# AGF.B



## Tea Lady (Sep 23, 2017)

What are you doing with this one?
Hold or Sell?


----------



## AltaRed (Jun 8, 2009)

My view is this is dead money. AUM is not growing (too many other competing mutual fund companies and the growing ETF segment), and fee structure is under pressure. The same reasons I would not own CIX of which the 5 year chart is ugly.

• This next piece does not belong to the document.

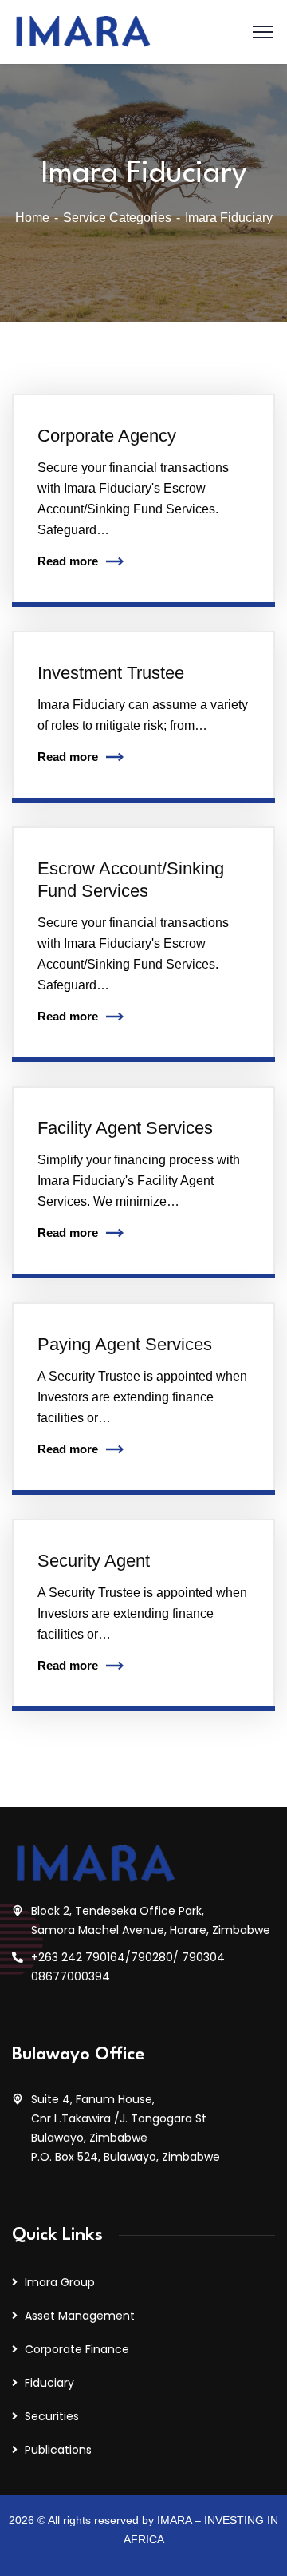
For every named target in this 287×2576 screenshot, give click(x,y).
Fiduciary (49, 2383)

If your ACB is in the neighbourhood of current market pricing, you are simply getting healthy investment income yield of 6%...which is likely declining on an absolute per share basis.


----------



## Topo (Aug 31, 2019)

I agree with AltaRed. It depends a bit on what you are going to do with the proceeds too. If you are interested in buying dividend stocks, take a look at the big banks, insurance, utilities/pipelines/telcos (unless you already own them).


----------



## AltaRed (Jun 8, 2009)

Topo said:


> I agree with AltaRed. It depends a bit on what you are going to do with the proceeds too. If you are interested in buying dividend stocks, take a look at the big banks, insurance, utilities/pipelines/telcos (unless you already own them).


Agree. There are blue chip dividend stocks with a current yield exceeding 6%. I'd take them in a heart beat compared to AGF.B


----------